Found follows Boyett’s efforts to form and live into a rule for her life that would overlay the rhythms of urban motherhood via classic contemplative spiritual disciplines. The book opens as she wrestles with her prayerlessness at a retreat. After her questions about her state were laid bare through the Ignatian examen, she shares them with the others at the retreat:
“What if those two people in my bed (her husband and son), those two gifts in my life, are not the people who keep me from prayer? What if they’re the actual prayers I’m praying?”
I cry when I say this. I always have a hard time processing things out loud. My tears are inevitably connected to my voice, even among these strangers from Pasadena.
Brother Michael is thrilled by my thought. He immediately chimes in. “Yes! Yes, Micha!” Then he compares me to the Virgin Mother. Shocked at his own insight, his voice rises as he realizes, ‘Christ was her prayer!”
It’s a lovely thought, that God’s grace might extend even into my own prayerlessness, that God might take my meager offering of child-rearing and turn it into prayer, despite my lack of spiritual discipline….I chastise myself for my own cynicism. If only he knew how unholy mothering feels.

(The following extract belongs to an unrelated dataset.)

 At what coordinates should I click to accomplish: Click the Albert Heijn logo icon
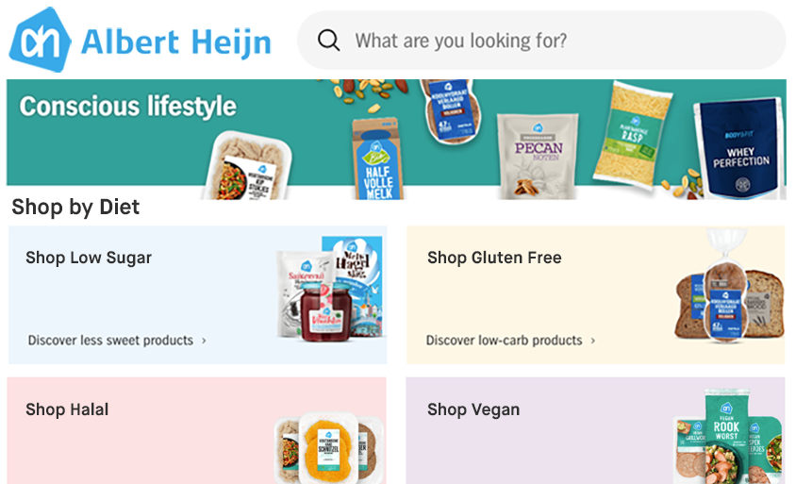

I did. I remembered as I read Boyett’s honest and lyric writing. I remembered it all – the moments where I felt my children, my home, my relationship with my husband were the prayers I was praying. And I remembered what it was to be cut off from my habit of worksheets and attempts at hours of prayer that sustained me before the kids came along, not knowing who I was now. Mercifully, never does Boyett lean on the churchy cliches that motherhood is a woman’s highest calling and privilege. Instead, she works to understand her calling as a follower of Jesus (“…I hold a constant, gnawing guilt because I never went to live in Nairobi and work at the orphanage school. I hold the unknown faces of children who no one fed, no one rocked, no one read stories to them because I never showed up for them. Instead I studied poetry.”) and seeks to make meaning through both presence and service to family, friends and the One who was his mother’s prayer.
Descriptive, not prescriptive, this deeply introspective spiritual memoir is not for everyone. But for thoughtful mothers of young ones in the trenches, and for those of us may be friends or mentors to younger moms – we who can still conjure the scent of A + D Ointment by closing our eyes and breathing deeply – Boyett’s writing reminds us that the ordinary everyday is a liturgy if we will put ourselves, questions and all, in the way of Jesus as we shove a toddler’s flailing arms into that winter-weary snowsuit once again.
Note: Boyett’s publisher sent me an Advanced Reader’s Copy. The cost ($0.00) didn’t affect my opinion of the work.